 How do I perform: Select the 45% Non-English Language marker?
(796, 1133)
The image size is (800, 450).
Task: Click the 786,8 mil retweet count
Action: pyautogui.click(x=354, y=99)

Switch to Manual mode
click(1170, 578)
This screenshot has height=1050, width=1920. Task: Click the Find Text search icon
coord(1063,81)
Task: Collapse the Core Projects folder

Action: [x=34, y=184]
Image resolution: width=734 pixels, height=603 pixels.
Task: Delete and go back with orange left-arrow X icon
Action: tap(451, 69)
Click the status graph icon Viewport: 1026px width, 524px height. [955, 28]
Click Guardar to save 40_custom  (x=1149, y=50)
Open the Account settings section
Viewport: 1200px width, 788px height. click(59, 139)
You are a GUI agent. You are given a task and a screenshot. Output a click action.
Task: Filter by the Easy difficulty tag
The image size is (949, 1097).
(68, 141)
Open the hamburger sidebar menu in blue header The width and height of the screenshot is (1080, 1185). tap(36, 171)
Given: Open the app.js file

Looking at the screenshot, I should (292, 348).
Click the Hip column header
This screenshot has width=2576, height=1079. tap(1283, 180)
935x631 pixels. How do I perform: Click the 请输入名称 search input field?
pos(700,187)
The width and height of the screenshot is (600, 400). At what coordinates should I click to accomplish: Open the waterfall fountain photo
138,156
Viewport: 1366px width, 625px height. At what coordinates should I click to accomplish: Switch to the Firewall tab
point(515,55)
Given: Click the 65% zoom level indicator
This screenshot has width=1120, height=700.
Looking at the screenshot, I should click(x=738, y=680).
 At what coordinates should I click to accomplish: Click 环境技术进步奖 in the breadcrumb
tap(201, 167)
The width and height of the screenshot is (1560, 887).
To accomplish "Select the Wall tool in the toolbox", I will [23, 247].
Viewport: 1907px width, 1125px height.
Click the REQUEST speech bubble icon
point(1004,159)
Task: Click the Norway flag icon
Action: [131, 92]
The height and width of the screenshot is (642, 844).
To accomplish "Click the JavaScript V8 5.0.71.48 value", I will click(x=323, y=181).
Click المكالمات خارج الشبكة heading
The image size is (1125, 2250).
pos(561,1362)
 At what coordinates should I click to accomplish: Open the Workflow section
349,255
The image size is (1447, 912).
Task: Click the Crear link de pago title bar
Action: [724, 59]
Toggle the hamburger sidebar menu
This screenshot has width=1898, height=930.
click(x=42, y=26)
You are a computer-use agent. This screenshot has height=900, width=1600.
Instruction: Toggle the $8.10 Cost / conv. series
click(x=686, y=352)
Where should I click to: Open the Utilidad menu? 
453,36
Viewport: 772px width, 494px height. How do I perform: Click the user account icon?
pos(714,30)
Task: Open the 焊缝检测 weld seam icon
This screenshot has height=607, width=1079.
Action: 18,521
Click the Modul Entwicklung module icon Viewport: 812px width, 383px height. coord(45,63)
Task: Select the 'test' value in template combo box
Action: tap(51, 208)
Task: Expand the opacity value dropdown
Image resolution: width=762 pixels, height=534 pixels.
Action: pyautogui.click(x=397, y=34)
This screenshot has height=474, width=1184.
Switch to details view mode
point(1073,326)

> **WHAT YOU HAVE TO DO**: Each record should come back exactly as written.

> **RESULT**:
 How do I perform: Select the 45% Non-English Language marker?
(796, 1133)
The image size is (800, 450).
Task: Click the 786,8 mil retweet count
Action: pyautogui.click(x=354, y=99)

Switch to Manual mode
click(1170, 578)
This screenshot has height=1050, width=1920. Task: Click the Find Text search icon
coord(1063,81)
Task: Collapse the Core Projects folder

Action: [x=34, y=184]
Image resolution: width=734 pixels, height=603 pixels.
Task: Delete and go back with orange left-arrow X icon
Action: tap(451, 69)
Click the status graph icon Viewport: 1026px width, 524px height. [955, 28]
Click Guardar to save 40_custom  (x=1149, y=50)
Open the Account settings section
Viewport: 1200px width, 788px height. click(59, 139)
You are a GUI agent. You are given a task and a screenshot. Output a click action.
Task: Filter by the Easy difficulty tag
The image size is (949, 1097).
(68, 141)
Open the hamburger sidebar menu in blue header The width and height of the screenshot is (1080, 1185). tap(36, 171)
Given: Open the app.js file

Looking at the screenshot, I should (292, 348).
Click the Hip column header
This screenshot has width=2576, height=1079. tap(1283, 180)
935x631 pixels. How do I perform: Click the 请输入名称 search input field?
pos(700,187)
The width and height of the screenshot is (600, 400). At what coordinates should I click to accomplish: Open the waterfall fountain photo
138,156
Viewport: 1366px width, 625px height. At what coordinates should I click to accomplish: Switch to the Firewall tab
point(515,55)
Given: Click the 65% zoom level indicator
This screenshot has width=1120, height=700.
Looking at the screenshot, I should click(x=738, y=680).
 At what coordinates should I click to accomplish: Click 环境技术进步奖 in the breadcrumb
tap(201, 167)
The width and height of the screenshot is (1560, 887).
To accomplish "Select the Wall tool in the toolbox", I will [23, 247].
Viewport: 1907px width, 1125px height.
Click the REQUEST speech bubble icon
point(1004,159)
Task: Click the Norway flag icon
Action: [131, 92]
The height and width of the screenshot is (642, 844).
To accomplish "Click the JavaScript V8 5.0.71.48 value", I will click(x=323, y=181).
Click المكالمات خارج الشبكة heading
The image size is (1125, 2250).
pos(561,1362)
 At what coordinates should I click to accomplish: Open the Workflow section
349,255
The image size is (1447, 912).
Task: Click the Crear link de pago title bar
Action: [724, 59]
Toggle the hamburger sidebar menu
This screenshot has width=1898, height=930.
click(x=42, y=26)
You are a computer-use agent. This screenshot has height=900, width=1600.
Instruction: Toggle the $8.10 Cost / conv. series
click(x=686, y=352)
Where should I click to: Open the Utilidad menu? 
453,36
Viewport: 772px width, 494px height. How do I perform: Click the user account icon?
pos(714,30)
Task: Open the 焊缝检测 weld seam icon
This screenshot has height=607, width=1079.
Action: 18,521
Click the Modul Entwicklung module icon Viewport: 812px width, 383px height. coord(45,63)
Task: Select the 'test' value in template combo box
Action: tap(51, 208)
Task: Expand the opacity value dropdown
Image resolution: width=762 pixels, height=534 pixels.
Action: pyautogui.click(x=397, y=34)
This screenshot has height=474, width=1184.
Switch to details view mode
point(1073,326)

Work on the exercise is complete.